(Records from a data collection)

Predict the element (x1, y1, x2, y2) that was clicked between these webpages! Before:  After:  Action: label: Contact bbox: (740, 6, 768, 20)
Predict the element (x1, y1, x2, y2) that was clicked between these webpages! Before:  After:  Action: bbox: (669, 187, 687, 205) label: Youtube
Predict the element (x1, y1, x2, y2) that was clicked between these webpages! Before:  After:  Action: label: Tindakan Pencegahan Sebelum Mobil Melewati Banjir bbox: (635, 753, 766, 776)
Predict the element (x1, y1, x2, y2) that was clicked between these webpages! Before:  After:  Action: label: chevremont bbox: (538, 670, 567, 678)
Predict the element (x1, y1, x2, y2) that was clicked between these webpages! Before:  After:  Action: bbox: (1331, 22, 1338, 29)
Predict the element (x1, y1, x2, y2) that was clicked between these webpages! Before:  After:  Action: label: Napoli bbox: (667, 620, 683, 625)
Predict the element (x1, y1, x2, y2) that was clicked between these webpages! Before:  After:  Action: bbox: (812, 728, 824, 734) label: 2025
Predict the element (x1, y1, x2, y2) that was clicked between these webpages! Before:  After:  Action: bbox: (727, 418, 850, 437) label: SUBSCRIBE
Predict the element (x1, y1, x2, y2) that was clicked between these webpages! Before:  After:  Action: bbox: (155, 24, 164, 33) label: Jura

TASK DETAILS:
Please copy every one of the items above exactly, line for line.

CORRECT ANSWER:
Predict the element (x1, y1, x2, y2) that was clicked between these webpages! Before:  After:  Action: label: Contact bbox: (740, 6, 768, 20)
Predict the element (x1, y1, x2, y2) that was clicked between these webpages! Before:  After:  Action: bbox: (669, 187, 687, 205) label: Youtube
Predict the element (x1, y1, x2, y2) that was clicked between these webpages! Before:  After:  Action: label: Tindakan Pencegahan Sebelum Mobil Melewati Banjir bbox: (635, 753, 766, 776)
Predict the element (x1, y1, x2, y2) that was clicked between these webpages! Before:  After:  Action: label: chevremont bbox: (538, 670, 567, 678)
Predict the element (x1, y1, x2, y2) that was clicked between these webpages! Before:  After:  Action: bbox: (1331, 22, 1338, 29)
Predict the element (x1, y1, x2, y2) that was clicked between these webpages! Before:  After:  Action: label: Napoli bbox: (667, 620, 683, 625)
Predict the element (x1, y1, x2, y2) that was clicked between these webpages! Before:  After:  Action: bbox: (812, 728, 824, 734) label: 2025
Predict the element (x1, y1, x2, y2) that was clicked between these webpages! Before:  After:  Action: bbox: (727, 418, 850, 437) label: SUBSCRIBE
Predict the element (x1, y1, x2, y2) that was clicked between these webpages! Before:  After:  Action: bbox: (155, 24, 164, 33) label: Jura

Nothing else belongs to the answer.